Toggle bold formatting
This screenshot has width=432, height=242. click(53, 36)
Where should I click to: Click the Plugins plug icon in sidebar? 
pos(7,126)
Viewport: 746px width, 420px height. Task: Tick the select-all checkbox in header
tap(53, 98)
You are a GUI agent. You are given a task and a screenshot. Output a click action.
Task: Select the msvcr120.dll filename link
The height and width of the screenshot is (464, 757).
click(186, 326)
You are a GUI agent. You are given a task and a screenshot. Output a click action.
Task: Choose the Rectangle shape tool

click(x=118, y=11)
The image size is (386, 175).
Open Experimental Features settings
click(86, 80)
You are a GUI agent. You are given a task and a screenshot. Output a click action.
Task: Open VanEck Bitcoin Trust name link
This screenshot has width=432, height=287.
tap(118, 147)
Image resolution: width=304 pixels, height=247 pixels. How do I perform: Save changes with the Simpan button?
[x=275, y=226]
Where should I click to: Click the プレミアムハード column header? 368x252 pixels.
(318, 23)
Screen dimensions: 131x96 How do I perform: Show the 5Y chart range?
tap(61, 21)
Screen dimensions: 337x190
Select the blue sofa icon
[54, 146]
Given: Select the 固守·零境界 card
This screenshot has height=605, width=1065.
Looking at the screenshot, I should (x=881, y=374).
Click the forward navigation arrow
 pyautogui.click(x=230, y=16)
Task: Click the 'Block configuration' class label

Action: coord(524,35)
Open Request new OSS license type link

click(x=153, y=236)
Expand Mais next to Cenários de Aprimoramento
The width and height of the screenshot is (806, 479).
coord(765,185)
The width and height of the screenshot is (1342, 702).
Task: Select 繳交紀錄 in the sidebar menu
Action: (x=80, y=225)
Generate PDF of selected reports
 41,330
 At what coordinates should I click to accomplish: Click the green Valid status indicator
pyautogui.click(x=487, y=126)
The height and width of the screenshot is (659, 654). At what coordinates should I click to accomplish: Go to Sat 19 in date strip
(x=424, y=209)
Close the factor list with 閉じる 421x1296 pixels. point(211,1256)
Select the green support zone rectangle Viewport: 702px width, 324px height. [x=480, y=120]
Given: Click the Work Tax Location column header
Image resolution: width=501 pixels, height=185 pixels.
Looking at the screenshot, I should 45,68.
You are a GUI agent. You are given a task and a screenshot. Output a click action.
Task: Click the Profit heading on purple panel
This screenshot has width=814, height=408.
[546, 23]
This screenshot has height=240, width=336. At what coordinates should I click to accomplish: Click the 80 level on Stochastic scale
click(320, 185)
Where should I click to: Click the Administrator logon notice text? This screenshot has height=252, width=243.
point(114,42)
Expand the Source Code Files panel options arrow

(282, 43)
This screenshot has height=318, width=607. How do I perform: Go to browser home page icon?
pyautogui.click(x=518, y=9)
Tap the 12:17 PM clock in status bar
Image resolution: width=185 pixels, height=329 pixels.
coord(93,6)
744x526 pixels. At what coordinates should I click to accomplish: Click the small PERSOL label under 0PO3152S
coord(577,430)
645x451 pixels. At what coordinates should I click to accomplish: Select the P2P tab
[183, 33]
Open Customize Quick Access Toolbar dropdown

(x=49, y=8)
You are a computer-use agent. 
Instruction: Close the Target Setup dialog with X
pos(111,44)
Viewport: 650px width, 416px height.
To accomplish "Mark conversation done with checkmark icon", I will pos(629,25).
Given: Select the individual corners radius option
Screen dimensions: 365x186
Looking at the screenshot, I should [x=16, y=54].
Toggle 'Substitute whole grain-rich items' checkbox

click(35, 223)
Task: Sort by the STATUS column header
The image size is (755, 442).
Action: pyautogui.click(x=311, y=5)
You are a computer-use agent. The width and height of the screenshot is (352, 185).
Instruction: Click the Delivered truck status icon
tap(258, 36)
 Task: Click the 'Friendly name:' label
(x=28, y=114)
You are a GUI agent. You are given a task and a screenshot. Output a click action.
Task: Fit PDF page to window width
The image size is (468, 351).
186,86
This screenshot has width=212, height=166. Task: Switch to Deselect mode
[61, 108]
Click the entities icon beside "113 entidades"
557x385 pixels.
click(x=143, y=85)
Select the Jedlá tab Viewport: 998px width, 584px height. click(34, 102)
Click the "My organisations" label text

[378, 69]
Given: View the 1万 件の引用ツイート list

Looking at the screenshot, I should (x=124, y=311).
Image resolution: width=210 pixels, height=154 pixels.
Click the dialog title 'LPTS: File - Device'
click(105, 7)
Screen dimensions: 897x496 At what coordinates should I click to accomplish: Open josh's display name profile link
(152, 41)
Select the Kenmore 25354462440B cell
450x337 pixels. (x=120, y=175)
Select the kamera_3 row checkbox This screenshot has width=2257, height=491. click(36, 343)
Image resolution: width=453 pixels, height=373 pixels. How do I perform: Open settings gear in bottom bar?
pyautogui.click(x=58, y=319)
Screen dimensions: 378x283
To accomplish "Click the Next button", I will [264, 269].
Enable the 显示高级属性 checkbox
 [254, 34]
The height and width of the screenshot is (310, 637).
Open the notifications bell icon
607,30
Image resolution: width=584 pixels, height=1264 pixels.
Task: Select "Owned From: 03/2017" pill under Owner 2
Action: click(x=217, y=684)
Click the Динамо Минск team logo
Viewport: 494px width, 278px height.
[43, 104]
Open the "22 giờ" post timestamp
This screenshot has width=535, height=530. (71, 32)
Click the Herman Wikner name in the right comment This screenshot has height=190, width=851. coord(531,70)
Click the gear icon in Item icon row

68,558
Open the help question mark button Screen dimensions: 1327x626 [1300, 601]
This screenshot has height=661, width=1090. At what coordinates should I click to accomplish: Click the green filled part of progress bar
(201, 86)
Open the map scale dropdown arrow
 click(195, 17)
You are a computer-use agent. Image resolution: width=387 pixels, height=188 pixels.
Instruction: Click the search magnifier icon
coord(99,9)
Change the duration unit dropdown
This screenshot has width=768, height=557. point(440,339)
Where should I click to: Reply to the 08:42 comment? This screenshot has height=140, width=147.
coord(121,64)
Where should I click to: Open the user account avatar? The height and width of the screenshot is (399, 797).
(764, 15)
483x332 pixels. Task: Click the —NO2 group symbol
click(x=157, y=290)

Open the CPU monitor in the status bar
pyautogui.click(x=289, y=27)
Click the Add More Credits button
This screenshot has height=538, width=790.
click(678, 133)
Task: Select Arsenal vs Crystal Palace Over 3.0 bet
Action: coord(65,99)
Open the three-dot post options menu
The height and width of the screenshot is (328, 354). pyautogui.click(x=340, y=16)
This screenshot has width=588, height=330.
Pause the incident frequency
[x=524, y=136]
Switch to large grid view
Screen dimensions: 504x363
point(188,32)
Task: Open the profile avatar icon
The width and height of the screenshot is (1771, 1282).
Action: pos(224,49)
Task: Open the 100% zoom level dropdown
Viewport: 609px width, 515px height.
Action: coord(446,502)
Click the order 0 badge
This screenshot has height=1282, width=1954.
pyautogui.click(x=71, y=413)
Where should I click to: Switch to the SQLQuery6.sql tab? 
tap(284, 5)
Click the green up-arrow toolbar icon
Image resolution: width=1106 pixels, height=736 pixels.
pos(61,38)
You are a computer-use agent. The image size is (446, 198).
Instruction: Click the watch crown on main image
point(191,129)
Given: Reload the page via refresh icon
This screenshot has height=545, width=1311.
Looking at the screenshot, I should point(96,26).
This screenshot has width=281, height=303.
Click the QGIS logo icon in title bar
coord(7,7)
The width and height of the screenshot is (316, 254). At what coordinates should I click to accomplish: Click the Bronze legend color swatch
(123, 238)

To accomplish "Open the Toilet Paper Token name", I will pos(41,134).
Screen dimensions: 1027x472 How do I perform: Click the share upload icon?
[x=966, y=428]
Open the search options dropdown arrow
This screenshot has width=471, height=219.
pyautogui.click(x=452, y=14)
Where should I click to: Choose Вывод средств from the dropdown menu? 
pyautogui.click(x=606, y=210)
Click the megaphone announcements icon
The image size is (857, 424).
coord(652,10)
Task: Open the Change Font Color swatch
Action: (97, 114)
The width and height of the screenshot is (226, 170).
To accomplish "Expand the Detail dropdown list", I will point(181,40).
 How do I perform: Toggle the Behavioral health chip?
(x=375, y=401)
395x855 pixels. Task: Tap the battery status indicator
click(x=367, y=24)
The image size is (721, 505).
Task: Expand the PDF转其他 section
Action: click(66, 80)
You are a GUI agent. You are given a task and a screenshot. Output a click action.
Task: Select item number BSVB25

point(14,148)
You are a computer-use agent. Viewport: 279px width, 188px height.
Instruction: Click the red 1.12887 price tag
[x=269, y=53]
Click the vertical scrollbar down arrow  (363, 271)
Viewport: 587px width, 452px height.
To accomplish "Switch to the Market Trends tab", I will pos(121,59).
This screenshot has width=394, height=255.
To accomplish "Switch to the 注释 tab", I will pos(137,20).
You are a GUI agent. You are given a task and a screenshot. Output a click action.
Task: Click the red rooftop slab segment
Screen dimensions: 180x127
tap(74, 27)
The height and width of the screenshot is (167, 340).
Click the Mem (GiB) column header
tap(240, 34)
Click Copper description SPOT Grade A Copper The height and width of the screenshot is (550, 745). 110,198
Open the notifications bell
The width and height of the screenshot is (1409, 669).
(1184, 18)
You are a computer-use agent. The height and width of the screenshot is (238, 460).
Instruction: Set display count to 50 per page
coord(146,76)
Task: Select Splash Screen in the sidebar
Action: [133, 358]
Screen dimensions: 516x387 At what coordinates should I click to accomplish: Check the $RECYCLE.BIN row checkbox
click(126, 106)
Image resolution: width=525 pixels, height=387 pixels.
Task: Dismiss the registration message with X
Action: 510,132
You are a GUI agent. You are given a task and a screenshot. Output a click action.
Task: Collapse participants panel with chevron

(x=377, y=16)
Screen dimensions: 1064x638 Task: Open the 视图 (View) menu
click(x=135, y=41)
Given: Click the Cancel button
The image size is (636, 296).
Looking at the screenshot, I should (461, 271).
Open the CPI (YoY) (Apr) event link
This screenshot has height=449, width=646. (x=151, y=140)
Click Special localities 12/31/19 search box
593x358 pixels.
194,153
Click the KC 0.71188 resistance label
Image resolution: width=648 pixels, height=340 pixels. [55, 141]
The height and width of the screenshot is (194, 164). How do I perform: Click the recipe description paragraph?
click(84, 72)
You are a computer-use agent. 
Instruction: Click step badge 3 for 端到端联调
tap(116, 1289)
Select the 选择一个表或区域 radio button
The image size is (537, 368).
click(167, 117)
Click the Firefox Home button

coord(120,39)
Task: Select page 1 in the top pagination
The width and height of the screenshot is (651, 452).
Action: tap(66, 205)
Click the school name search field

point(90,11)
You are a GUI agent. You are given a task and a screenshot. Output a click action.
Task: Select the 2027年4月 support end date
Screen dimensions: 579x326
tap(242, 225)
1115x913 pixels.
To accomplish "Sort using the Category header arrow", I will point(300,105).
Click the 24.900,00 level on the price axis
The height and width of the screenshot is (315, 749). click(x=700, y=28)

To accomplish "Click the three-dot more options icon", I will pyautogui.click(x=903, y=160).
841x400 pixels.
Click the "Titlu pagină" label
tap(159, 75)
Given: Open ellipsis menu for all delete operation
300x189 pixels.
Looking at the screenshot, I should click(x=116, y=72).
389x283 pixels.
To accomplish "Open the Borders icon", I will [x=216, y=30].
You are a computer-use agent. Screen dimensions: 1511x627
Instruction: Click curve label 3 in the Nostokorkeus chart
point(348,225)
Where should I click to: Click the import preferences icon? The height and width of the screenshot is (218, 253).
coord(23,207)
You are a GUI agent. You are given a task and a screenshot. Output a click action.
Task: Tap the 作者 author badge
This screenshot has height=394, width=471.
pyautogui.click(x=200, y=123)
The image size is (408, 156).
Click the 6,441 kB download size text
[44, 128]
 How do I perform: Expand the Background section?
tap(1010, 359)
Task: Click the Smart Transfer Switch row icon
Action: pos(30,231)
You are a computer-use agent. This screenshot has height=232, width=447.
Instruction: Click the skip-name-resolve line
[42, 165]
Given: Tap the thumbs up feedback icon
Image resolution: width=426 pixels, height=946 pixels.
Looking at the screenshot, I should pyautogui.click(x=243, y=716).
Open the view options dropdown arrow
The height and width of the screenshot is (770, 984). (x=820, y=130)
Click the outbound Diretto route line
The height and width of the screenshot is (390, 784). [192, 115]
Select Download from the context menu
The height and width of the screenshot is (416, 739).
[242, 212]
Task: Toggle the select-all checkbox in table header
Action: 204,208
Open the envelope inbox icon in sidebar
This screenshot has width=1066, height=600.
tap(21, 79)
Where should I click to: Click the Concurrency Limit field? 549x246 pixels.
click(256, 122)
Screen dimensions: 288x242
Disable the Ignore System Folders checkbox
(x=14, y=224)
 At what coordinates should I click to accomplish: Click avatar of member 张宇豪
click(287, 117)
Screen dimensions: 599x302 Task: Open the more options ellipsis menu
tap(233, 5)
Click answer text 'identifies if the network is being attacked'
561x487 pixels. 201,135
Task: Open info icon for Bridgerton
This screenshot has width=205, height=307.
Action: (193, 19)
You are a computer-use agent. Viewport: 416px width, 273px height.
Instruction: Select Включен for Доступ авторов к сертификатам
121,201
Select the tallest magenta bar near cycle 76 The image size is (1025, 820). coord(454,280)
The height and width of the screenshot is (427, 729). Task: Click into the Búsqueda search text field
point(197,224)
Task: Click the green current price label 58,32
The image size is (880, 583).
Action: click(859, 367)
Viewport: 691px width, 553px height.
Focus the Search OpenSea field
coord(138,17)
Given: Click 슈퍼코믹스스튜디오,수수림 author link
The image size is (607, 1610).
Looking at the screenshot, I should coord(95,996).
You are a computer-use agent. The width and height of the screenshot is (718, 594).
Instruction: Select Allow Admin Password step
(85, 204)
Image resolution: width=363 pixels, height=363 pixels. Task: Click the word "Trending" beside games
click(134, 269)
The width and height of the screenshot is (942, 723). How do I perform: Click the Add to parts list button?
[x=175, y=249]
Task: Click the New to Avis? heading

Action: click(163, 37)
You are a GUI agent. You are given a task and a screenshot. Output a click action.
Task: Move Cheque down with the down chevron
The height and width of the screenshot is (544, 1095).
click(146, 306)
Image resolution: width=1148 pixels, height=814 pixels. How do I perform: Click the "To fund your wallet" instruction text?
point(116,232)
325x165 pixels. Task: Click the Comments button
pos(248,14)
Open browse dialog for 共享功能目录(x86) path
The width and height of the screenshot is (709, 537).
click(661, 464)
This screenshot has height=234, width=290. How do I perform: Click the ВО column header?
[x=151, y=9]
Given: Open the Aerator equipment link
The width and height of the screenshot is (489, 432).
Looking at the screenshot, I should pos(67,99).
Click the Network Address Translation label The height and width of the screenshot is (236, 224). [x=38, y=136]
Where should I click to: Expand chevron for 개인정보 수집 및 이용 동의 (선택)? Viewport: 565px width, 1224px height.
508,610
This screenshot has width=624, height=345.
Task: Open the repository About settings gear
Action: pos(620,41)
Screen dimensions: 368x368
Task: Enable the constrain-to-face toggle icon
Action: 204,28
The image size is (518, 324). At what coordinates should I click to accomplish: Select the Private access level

● Work task
For the word "support", show every line of the entries that holds it.

● The answer
Select the green support zone rectangle Viewport: 702px width, 324px height. [x=480, y=120]
Task: Select the 2027年4月 support end date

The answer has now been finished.